{news} Cliff and Margaret in Hartford Courant

David Bedell dbedellgreen at hotmail.com
Thu Aug 24 23:23:10 EDT 2006


courant.com
http://www.courant.com/features/lifestyle/hc-susan0827.artaug27,0,3599039.column

It's Not Always Easy Being Green Party Candidate

Susan Campbell
August 27 2006

Margaret Thornton is wearing tiny peace-sign earrings and well-worn 
Birkenstocks, but it's not what you think. She's staying with a daughter 
who's a wildlife rehabilitator, and if she's pitching in to care for the 
wounded birds and animals, that's not what you think, either. She is simply 
being helpful.

Besides, says Margaret Thornton, laughing, "I'm too old to be a hippie."

You have to say that up front when your husband is the Green Party candidate 
for governor and people's notions about that party are so askew - and 
entrenched. (For some perspective, read the commentary outside of 
Connecticut about the state's Democratic Party. Did you know that since the 
Democratic primary, George McGovern's people have come back from the grave 
and are ready to party? That's not true, of course. Senatorial candidate Ned 
Lamont is no more a lefty than I am the Queen of May, but there you are: The 
chattering class has spoken.)

Clifford Thornton is the Greens' first gubernatorial candidate, and he is 
not strictly a hippie, either. He is a former phone company executive and a 
product of Hartford's North End whose mother died of a heroin overdose when 
he was a senior at Hartford High.

Thornton is a former Breck girl, the daughter of a West Hartford lawyer. She 
grew up playing piano and bridge. They've been married 19 years and have 
five daughters - parents themselves, students going for their masters' 
degrees, teachers and a police officer - between them. This is the second 
marriage for both.

She and her husband co-founded Efficacy, an organization that works to 
reform the country's drug policies. The Thorntons say the war on drugs is 
actually a war on people - mostly the disenfranchised- and that what keeps 
it going despite its manifest failure is that it profits people in power. 
Efficacy grew out of a radio show the Thorntons started 10 years ago on 
WWUH-FM (91.3). The show was a public-affairs program, but the conversation 
kept circling back to the country's misbegotten handling of illegal drugs.

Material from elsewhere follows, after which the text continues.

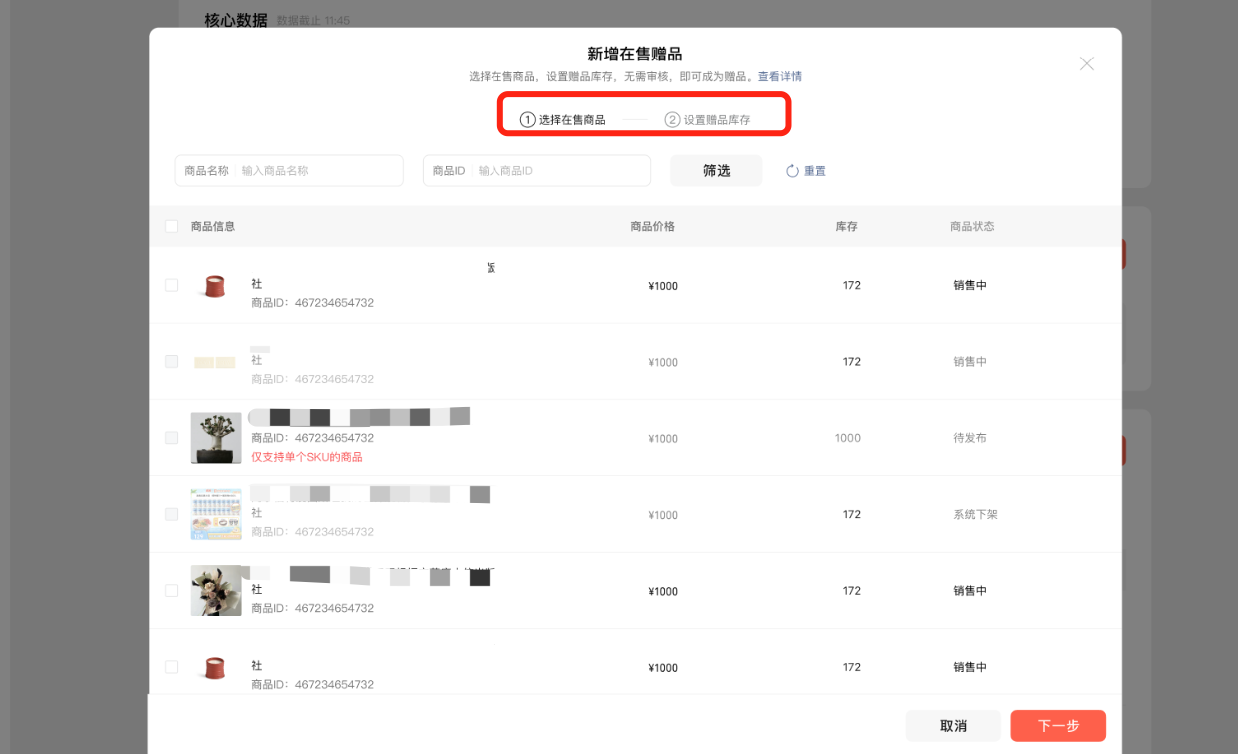Check the box for the flower bouquet product
1238x754 pixels.
172,591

The death of Clifford Thornton's mother helped shape his opinion. Margaret 
came to her own as she did research for the show.

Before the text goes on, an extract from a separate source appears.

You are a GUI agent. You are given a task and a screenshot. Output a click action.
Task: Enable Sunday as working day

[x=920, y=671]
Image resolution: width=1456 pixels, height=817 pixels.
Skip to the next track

"When you make drugs illegal, the drugs are controlled by criminals," she 
says. "They will never go away."

But that is not the candidate's only issue. Clifford Thornton also talks 
about jobs - the need for more, and the need for a living wage. He says a 
state lottery should pay for college educations. Politics was not in their 
plans, but "I feel people should do what they have a passion for," Margaret 
Thornton says.

She acknowledges that at this point if your name isn't M. Jodi Rell, a 
Connecticut gubernatorial campaign looks quixotic. Rell's approval rating is 
overwhelmingly high, and the two-party political system keeps rolling along 
like the bloated tick that it is. Since Lowell Weicker's A Connecticut 
Party, breaking in as a third-party candidate - an alternative to politics 
as usual - has been nearly impossible. Never mind Team Lieberman. U.S. Sen. 
Joseph Lieberman lost the Democratic primary not because of the party he 
belongs to, but because his politics didn't jibe with the those of most 
Democrats in the state. Thornton's campaign is entirely different. He has 
said that the state needs politicians willing to make the tough decisions 
that might lose them elections.

So far, Margaret Thornton's work has mostly been behind the scenes. She will 
not perfect that political-spouse look, where spouses stand on a stage 
looking at the candidate as a hungry dog would gaze at a biscuit, but she's 
already thinking of her role as the wife of the new governor. She'd like to 
bridge the gap between the haves and have-nots, particularly among children. 
If children know each other as friends, they can't very well turn on one 
another later.

But if things don't go that way - if Connecticut continues to vote along 
party lines for its governor - Margaret Thornton will be fine.

"We can't lose," she says. "He's got a platform to say some of the things he 
believes. People will listen to him."